The blistering attack launched by Hindenburg Research on Adani Group has dampened sentiment across the banking pack as the group’s Rs 2.1-trillion debt has triggered repayment concern among investors.
Since the release of the report on January 24, the Nifty Bank Index has dropped 2.97 per cent on the National Stock Exchange, reveals ACE Equity data.
The Nifty Private Bank and PSU Bank indices, meanwhile, have fallen 2.26 per cent and 7.16 per cent, respectively.
Individually, State Bank of India (SBI) has shed the most (8.1 per cent), followed by Punjab National Bank, or PNB (7.5 per cent), IndusInd Bank (5.8 per cent), and Bank of Baroda, or BoB (5.3 per cent).
Foreign institutional investors, too, pulled out a net $2 billion from India’s stock market between January 27 and January 31 — the biggest three-day sell-off since March, according to Bloomberg data.
Analysts, however, believe the sell-off in bank stocks is overdone since the exposure of Indian banks to Adani Group remains contained.
“Through our interactions, we understand that the banking exposure of Indian banks to Adani Group is limited (ranging between 1 per cent and 3 per cent of the overall loan book in each case) and backed by cash flows and assets,” says Vikas Khemani, founder, Carnelian Capital.
“Since banks are coming off huge write-offs and are well capitalised, we believe they will neither have any major impact nor will lead to a contagion impact on the overall financial system and the economy at large,” adds Khemani.
US-based Hindenburg Research raised the hackles of the group after it questioned the high debt and extremely rich valuations of the seven listed Adani companies in its report on January 24.

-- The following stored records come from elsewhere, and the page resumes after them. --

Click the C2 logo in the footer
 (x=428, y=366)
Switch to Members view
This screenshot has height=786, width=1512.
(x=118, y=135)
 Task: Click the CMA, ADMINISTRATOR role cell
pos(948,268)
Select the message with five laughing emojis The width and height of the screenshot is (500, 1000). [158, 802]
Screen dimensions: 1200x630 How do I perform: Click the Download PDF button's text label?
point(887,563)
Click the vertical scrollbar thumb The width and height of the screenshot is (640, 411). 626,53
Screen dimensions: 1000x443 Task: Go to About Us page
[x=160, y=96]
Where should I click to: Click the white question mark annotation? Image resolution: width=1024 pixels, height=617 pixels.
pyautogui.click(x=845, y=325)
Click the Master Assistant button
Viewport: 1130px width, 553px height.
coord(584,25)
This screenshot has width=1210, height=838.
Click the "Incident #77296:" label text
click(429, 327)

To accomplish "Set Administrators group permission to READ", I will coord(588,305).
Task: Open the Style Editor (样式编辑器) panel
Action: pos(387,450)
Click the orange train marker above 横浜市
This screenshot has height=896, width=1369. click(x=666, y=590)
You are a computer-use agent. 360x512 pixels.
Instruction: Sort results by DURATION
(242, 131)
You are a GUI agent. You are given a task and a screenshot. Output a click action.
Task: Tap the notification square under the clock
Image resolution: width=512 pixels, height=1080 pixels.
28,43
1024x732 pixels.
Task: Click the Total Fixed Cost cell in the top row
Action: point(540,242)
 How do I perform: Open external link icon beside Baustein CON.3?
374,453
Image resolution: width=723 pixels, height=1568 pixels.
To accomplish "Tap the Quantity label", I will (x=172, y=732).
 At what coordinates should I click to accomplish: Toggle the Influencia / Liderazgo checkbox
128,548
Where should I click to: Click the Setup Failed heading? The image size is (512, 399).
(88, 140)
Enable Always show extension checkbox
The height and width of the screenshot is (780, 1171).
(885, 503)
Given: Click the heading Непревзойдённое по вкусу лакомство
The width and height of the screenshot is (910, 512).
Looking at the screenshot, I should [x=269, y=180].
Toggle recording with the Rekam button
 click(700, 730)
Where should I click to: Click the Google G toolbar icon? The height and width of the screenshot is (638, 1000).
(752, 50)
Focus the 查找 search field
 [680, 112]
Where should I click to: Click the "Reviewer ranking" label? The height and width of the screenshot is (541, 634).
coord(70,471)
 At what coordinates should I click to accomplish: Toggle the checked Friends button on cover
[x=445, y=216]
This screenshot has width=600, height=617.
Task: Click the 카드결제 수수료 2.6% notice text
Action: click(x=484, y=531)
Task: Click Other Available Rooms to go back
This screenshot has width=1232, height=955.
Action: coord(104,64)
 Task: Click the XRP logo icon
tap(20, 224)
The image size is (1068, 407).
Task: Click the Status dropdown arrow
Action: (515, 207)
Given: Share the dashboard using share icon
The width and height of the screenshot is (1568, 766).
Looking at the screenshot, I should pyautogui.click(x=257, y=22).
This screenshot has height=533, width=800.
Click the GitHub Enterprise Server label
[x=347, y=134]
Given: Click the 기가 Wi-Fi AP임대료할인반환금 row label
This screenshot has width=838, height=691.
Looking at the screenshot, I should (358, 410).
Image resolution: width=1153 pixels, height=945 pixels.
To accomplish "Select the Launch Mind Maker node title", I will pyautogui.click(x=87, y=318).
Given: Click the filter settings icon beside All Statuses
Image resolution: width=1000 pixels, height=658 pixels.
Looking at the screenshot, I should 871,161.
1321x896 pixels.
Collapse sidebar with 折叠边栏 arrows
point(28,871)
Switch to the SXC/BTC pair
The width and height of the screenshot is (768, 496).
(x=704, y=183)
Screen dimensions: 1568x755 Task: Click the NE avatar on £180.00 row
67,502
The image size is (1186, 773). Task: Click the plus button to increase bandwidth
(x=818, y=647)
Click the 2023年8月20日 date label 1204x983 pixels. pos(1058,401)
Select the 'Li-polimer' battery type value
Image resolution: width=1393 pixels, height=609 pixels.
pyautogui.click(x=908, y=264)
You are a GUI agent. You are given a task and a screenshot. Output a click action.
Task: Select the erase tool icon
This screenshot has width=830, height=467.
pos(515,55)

On its part, the Gautam Adani-led group denied these accusations, saying the short-seller’s allegation of stock manipulation has “no basis” and stems from “an ignorance of Indian law”.
Tracking exposure
According to the Reserve Bank of India’s assessment, bank exposures to group companies were “well within norms”.
Three public sector banks (PSBs) account for nearly 50 per cent of the Rs 80,000-crore exposure. SBI has extended loans of Rs 27,000 crore, PNB Rs 7,000 crore, and BoB Rs 5,500 crore.
CLSA believes Indian banks are underwriting 35-40 per cent of Adani Group’s debt, with private banks funding less than 10 per cent, and PSBs 25-30 per cent of debt.
Investment strategy
According to Gaurav Jani, research analyst at Prabhudas Lilladher, Adani Group’s debt is unlikely to lead to any asset quality worries.
“However, given the volatility and negative sentiment, investors may stay away from PSBs for some time. But private peers like HDFC Bank and ICICI Bank are something they can look at,” he says.
Chokkalingam G, founder and chief investment officer at Equinomics Research & Advisory, concurs.He says only those banks with relatively large exposure to the group may remain laggards in the near term.
The panic sell-off, observed analysts, has eased the valuations of listed banks, making their risk/reward attractive.
According to data from Capitaline, SBI’s price-to-earnings (P/E) multiple has declined nearly 300 percentage points (ppt) to 11.4x since January 24, while that of BoB’s has declined 190 ppt to 7.8x.
Major private banks, on the contrary, have been relatively resilient, with IndusInd Bank’s P/E seeing a maximum cut of 90 basis points to 13.2x.
“I believe the sell-off has provided a good entry point to bank stocks. The group has more exposure to foreign banks. Also, the sector’s financial health remains robust as reflected in the October-December quarter results,” says A K Prabhakar, head-research, IDBI Capital.
HDFC Bank, IndusInd Bank, Federal Bank, and BoB are Prabhakar’s top picks.